The point is that the people who write these stories do not really care if the numbers are accurate or not. Put differently, they are vested in the direction of a relationship but not its magnitude. In the above story, the writer is interested in the fact that poor record-keeping can lead to some unnecessary deaths but how many is "some" is of no concern. The data is really a side show; the message is the main attraction!
This goes a long way, I think, in explaining the popularity of the genre as well as the repulsion of many statisticians to this type of stories.
The reason why statisticians dislike statistical parables is that these stories are false unless we can verify two conditions: one is a strong enough signal; two is not too much noise.
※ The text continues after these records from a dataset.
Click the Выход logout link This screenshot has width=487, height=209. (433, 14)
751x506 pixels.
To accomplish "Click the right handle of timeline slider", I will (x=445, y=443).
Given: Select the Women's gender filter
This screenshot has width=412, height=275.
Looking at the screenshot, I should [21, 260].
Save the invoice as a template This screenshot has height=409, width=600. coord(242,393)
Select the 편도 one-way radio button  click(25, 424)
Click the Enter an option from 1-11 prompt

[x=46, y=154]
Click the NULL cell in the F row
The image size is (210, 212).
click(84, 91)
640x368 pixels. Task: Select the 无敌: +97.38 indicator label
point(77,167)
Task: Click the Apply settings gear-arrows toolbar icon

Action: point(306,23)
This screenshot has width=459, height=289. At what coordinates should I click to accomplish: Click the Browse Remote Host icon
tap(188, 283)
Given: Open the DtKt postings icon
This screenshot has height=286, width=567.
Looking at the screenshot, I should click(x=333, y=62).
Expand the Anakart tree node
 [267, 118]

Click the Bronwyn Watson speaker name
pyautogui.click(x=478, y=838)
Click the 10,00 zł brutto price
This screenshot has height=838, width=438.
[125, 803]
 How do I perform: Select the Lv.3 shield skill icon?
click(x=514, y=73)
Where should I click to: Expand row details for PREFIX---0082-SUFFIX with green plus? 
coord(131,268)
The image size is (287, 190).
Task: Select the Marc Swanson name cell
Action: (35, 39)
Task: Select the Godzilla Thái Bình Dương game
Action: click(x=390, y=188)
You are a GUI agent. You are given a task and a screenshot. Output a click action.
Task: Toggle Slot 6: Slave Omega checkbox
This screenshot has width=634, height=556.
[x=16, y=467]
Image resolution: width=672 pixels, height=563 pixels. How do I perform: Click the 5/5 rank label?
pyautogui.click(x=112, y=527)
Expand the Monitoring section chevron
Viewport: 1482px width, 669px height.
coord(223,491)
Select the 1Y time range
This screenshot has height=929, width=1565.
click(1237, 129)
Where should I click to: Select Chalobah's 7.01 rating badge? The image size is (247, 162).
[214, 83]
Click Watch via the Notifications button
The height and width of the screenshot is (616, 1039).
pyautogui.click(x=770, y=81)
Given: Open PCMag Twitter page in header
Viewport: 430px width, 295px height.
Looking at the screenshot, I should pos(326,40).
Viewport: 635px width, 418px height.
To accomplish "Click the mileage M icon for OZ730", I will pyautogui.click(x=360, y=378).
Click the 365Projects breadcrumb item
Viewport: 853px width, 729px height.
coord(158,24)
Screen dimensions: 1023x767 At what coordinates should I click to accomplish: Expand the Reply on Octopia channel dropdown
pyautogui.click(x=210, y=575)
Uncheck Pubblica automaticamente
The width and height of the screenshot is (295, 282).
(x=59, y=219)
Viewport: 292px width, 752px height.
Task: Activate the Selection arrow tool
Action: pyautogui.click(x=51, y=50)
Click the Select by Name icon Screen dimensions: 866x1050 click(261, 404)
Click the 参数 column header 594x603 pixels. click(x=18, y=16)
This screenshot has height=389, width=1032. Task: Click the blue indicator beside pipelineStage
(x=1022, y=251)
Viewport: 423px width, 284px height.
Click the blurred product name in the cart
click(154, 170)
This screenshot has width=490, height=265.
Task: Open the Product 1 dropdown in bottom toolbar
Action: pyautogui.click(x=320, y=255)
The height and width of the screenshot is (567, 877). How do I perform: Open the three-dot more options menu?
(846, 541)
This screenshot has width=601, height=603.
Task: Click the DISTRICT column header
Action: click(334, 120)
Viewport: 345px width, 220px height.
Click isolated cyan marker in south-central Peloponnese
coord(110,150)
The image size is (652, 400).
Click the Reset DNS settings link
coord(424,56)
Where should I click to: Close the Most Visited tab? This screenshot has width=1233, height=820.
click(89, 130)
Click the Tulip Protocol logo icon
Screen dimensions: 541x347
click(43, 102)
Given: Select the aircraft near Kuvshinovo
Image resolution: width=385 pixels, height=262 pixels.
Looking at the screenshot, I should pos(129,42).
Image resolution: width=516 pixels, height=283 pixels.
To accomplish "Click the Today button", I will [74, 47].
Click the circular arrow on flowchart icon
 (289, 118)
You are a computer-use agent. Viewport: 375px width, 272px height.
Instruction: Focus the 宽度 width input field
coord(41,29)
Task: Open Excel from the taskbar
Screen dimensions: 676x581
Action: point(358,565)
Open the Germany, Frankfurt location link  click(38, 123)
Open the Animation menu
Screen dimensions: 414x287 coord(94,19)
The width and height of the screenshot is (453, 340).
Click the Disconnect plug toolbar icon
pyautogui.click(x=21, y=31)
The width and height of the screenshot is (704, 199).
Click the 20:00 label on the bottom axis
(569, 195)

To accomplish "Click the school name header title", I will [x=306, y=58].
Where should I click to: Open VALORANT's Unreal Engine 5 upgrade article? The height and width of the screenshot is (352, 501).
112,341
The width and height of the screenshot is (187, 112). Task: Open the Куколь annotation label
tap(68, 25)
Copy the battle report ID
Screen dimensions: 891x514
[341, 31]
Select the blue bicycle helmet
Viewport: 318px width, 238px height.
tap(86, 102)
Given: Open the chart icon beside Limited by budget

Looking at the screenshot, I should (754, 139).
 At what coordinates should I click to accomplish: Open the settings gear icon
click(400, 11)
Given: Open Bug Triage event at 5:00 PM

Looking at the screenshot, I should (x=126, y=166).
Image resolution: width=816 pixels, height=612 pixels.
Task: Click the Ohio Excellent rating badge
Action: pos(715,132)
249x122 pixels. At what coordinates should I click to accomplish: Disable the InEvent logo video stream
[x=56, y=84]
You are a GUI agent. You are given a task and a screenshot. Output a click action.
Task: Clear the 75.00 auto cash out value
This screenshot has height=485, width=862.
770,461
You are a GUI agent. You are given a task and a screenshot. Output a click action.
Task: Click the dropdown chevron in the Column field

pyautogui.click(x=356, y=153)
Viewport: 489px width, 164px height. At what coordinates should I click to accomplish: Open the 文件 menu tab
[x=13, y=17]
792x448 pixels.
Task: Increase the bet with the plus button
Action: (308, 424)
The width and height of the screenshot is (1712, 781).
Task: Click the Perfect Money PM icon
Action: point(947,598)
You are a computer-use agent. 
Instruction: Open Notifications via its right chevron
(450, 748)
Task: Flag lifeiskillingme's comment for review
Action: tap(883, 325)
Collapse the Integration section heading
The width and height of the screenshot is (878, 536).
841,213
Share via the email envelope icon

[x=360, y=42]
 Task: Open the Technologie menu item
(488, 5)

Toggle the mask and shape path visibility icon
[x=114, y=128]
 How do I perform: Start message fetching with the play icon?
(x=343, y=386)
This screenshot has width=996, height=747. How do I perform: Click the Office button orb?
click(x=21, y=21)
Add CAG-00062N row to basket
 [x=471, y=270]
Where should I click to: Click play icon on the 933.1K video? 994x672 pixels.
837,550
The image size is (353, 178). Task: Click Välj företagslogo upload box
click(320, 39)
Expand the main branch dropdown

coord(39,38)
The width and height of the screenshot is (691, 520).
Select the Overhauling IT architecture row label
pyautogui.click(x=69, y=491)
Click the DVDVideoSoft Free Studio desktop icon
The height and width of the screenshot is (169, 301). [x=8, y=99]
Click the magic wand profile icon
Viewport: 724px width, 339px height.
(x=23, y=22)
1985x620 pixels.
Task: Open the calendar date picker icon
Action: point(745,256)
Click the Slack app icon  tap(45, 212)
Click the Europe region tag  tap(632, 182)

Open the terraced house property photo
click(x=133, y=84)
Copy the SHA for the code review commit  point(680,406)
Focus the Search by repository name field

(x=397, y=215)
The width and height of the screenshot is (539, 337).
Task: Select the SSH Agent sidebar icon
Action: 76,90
The problem is that humans love a story. This is pretty fundamental. There is no way around this, so the only possible solution is to try to tell better, more accurate stories, rather than decry stories.
Posted by: Franklin Chen | 01/27/2014 at 10:25 AM
Franklin:
Well, I don't know if this helps, but my post is called "Parables vs. stories" and in it I write, "I’m a statistician, and I like stories more than parables. I like that when I look into a story or a statistical example carefully, I can keep learning. I like the fractality of stories, the way that the deeper we look, the more we can learn." So, yes, I think stories are great and it's important to stress what they have to offer. Hence also this paper with Basboll, "When do stories work? Evidence and illustration in the social sciences."
Posted by: Andrew Gelman | 01/27/2014 at 01:04 PM